In fact her recipes are so easy to follow that even kitchenphobics can conjure up an impressive feast of fragrantly spiced dishes on a first attempt.
“One former colleague who had never cooked before picked up my book and made an entire meal for a family gathering. Everyone congratulated her sister on the delicious curries and asked for her recipes. They couldn’t believe it when they found out who had done the cooking.”
Unlike Delia, a recent convert to tinned mince and frozen potato, there are certain short cuts Hussain won’t take. She cooks rice in the traditional way: on the stove, using fried onions and spices and letting the grain absorb the correct amount of measured water. And her chappatis and naan breads come hot off a griddle and are finished under the grill.
“Store-bought chappatis are always too dry and tough. The secret of a soft chappati is not to use too much flour when you are rolling out the dough. Before you put it on the griddle shake off as much flour as possible. The reason Asians pass it from hand to hand is it makes the chapatti bigger and gets rid of dried flour.”
Despite living in Glasgow for 20 years Hussain has no truck with the ersatz dishes that appear on the city’s old school curry house menus. “There’s no such thing as chicken tikka masala in traditional cooking,” she says.

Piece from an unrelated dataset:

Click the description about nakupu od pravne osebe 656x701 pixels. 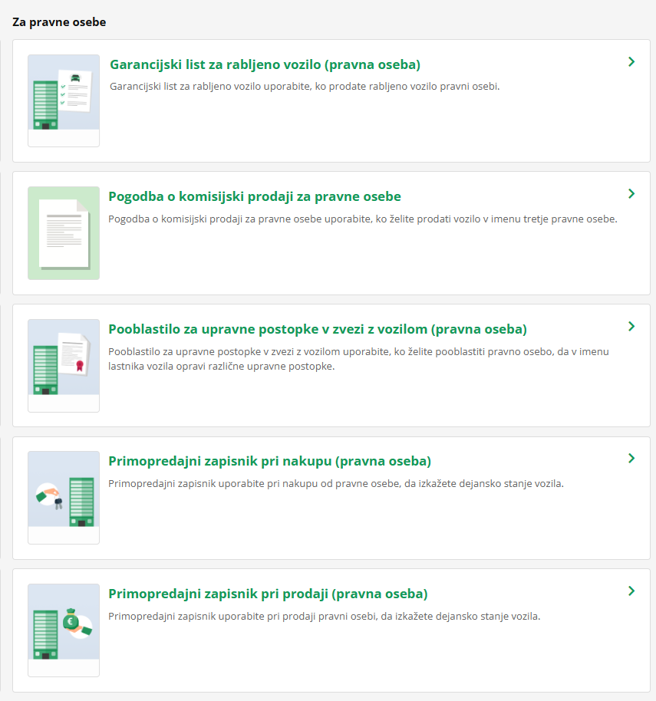click(x=336, y=483)
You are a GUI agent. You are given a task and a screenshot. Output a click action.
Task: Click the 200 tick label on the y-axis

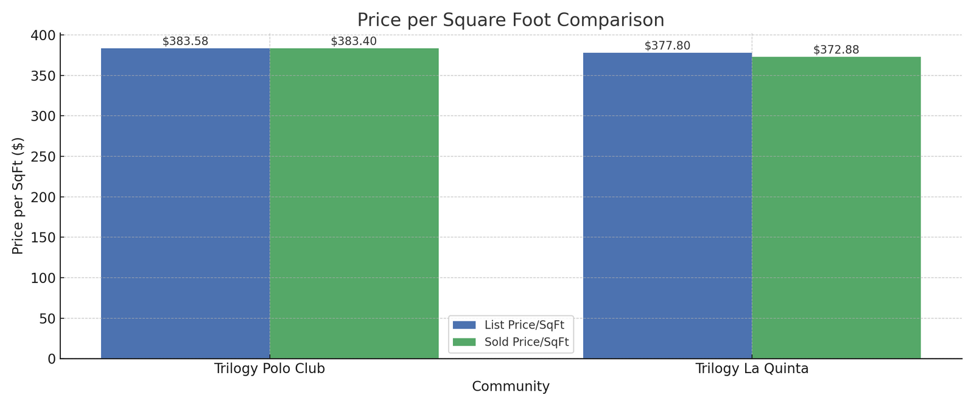44,197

“Literally, it just means a piece of chicken in a masala, which is onion sauce. Vindaloo is completely made up and we do not have this macho custom of trying to compete with each other about eating the hottest curry. A korma to me does not have yoghurt or cream in the sauce.
“And we would never, ever eat poppadums. They are Indian, for a start, not Punjabi, and eating a pile of them before your meal is like eating several bags of crisps. I don’t even put snacks out for guests when they come to my house for a meal because I don’t want to spoil their appetite.

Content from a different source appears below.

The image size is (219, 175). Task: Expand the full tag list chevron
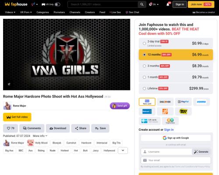tap(123, 151)
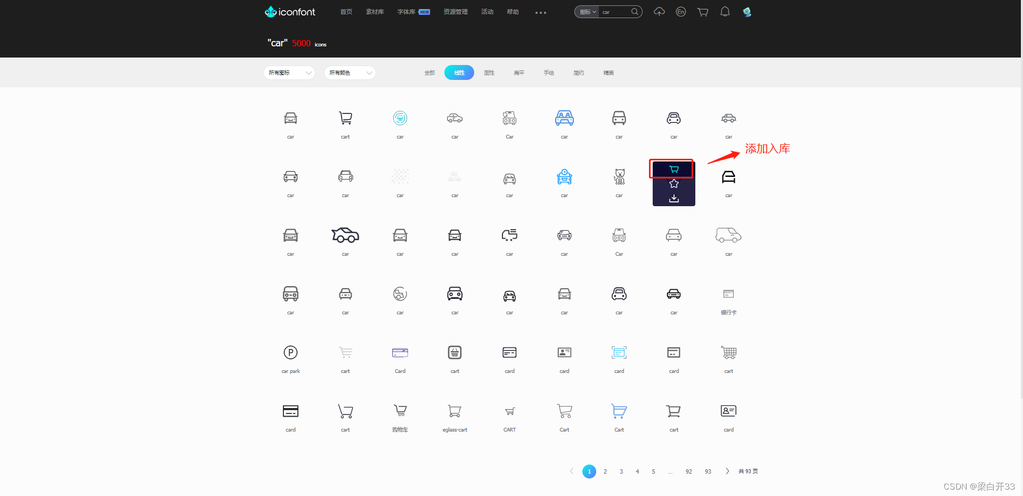Favorite the highlighted car icon via the star

pyautogui.click(x=673, y=183)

“We also don’t eat more than one curry at a time at home, unless there are guests or we are at a wedding. We would only serve a vegetable or a chicken or a lamb or a lentil curry with rice, or chappati, or naan bread. We don’t have starters — I serve pakora with salad as a lunch in itself.”
Although she is passionate about converting Scots to genuine Punjabi cuisine, there is one mongrel dish Hussain has embraced. “There is no better way to finish a meal than with slices of fresh mango with a big dollop of vanilla ice cream from Glasgow’s Queen’s Park Café.”